This results in the simpler Metropolis algorithm.

Here's a generic implementation of the Metropolis algorithm:

In [19]:

def metropolis(start, target, proposal, niter):
    """start: starting position, target: the target distribution,
    proposal: the proposal distribution, niter: number of iterations"""
    current = start
    samples = [current] # recording starting value
    for i in range(niter):
        proposed = proposal(current) # propose new value
        p = min(target(proposed)/target(current), 1) # acceptance probability
        if np.random.random() < p: # accept or reject proposal
            current = proposed # if accepted, update current value
        samples.append(current) # record current value
    return samples

Applied to the politician's campaign trail:

In [20]:

target = lambda x: islands[x] # unnormalized distribution
proposal = lambda x: x + np.random.choice([-1, 1]) # symmetric
samples = metropolis(starting_island, target, proposal, 10000)
data = np.bincount(samples)[1:]; data = data/data.sum()
sns.barplot(x=np.arange(len(data)), y=data);

A more realistic example: Line Fit with MCMC¶

Consider fitting a straight line $y = m x + b$, with parameters $m$ and $b$, to data with two features $x$ and $y$.

Use the log-likelihood function:

$$ \log{\cal L}(m, b; D) = -\frac{N}{2}\log(2\pi\sigma_y^2) -\frac{1}{2\sigma_y^2} \sum_{i=1}^N\, (y_i - m x_i - b)^2 \; , $$

where the error in $y$, $\sigma_y$, is a fixed hyperparameter.

First generate some data on a straight line with measurement errors in $y$ (so our assumed model is correct):

In [21]:

gen = np.random.RandomState(seed=123)
N, m_true, b_true, sigy_true = 10, 0.5, -0.2, 0.1
x_data = gen.uniform(-1, +1, size=N)
y_data = m_true * x_data + b_true + gen.normal(scale=sigy_true, size=N)

plt.errorbar(x_data, y_data, sigy_true, fmt='o', markersize=5)
plt.plot([-1, +1], [-m_true+b_true,+m_true+b_true], 'r:')
plt.xlabel('x'); plt.ylabel('y');

Next, implement the log-likelihood function: $$ \log{\cal L}(m, b; D) = -\frac{N}{2}\log(2\pi\sigma_y^2) -\frac{1}{2\sigma_y^2} \sum_{i=1}^N\, (y_i - m x_i - b)^2 \; , $$

In [22]:

def loglike(x, y, m, b, sigy):
    norm = 0.5 * len(x) * np.log(2 * np.pi * sigy**2)
    return -0.5 * np.sum((y - m * x - b) ** 2) / sigy**2 - norm

Finally, generate some MCMC samples of the posterior $P(m, b\mid D, M)$ assuming uniform priors $P(b,m\mid \sigma_y) = 1$:

In [26]:

samples = MCMC(loglike, m=[m_true], b=[b_true]);
jointplot('m', 'b', samples)

We always require a starting point to generate MCMC samples.

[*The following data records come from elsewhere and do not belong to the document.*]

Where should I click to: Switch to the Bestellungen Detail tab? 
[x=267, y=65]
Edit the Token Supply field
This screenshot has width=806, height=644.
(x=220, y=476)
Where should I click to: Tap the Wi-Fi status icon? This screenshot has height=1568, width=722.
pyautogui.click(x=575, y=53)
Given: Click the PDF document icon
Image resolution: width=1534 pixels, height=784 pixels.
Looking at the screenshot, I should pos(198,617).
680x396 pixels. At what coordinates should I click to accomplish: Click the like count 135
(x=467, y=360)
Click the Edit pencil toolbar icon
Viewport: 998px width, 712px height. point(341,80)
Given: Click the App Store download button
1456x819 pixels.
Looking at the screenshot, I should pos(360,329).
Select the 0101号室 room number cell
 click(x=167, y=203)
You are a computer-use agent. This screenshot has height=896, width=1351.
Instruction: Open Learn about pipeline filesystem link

In the last example, we used the true parameter values as starting points:

m=[m_true], b=[b_true]

What happens if you chose different starting points?

In [27]:

samples2 = MCMC(loglike, m=[m_true+0.1], b=[b_true+0.1])

In [28]:

samples.describe(percentiles=[])

Out[28]:

	m	b
count	10000.000000	10000.000000
mean	0.531518	-0.163364
std	0.074150	0.032178
min	0.277887	-0.271737
50%	0.533564	-0.162615
max	0.799155	-0.039917

In [29]:

samples2.describe(percentiles=[])

Out[29]:

	m	b
count	10000.000000	10000.000000
mean	0.526889	-0.164017
std	0.071437	0.033185
min	0.287060	-0.263188
50%	0.524377	-0.164970
max	0.800168	-0.051169

The changes are small compared with the offsets ($\pm 0.1$) and the parameter uncertainties.

The inference above assumes flat priors for $m$ and $b$, but you can add any log-prior to our log-likelihood to change this.

For example, suppose our prior belief is that $0.4 \le m \le 0.7$:

In [31]:

samples = MCMC(loglike, m=[m_true, TopHat(0.4,0.7)], b=[b_true])
jointplot('m', 'b', samples)

Perhaps we also have a prior measurement that found $b = -0.20 \pm 0.02$ (in which case, the new data is not adding much information about $b$):

In [32]:

samples = MCMC(loglike,
               m=[m_true,TopHat(0.4,0.7)],
               b=[b_true,Gauss(-0.20,0.02)])
jointplot('m', 'b', samples)

Practical Advice for MCMC¶

It is tempting to assume that MCMC samples have desirable properties beyond their minimum guarantees, since this is often true, but avoid this temptation.

MCMC samples are only guaranteed to sample your target $\tilde{P}$ after some unknown number of samples:

Burn-in? Should I throw away the first $B$ samples to ensure that my chain is independent of its initial starting point?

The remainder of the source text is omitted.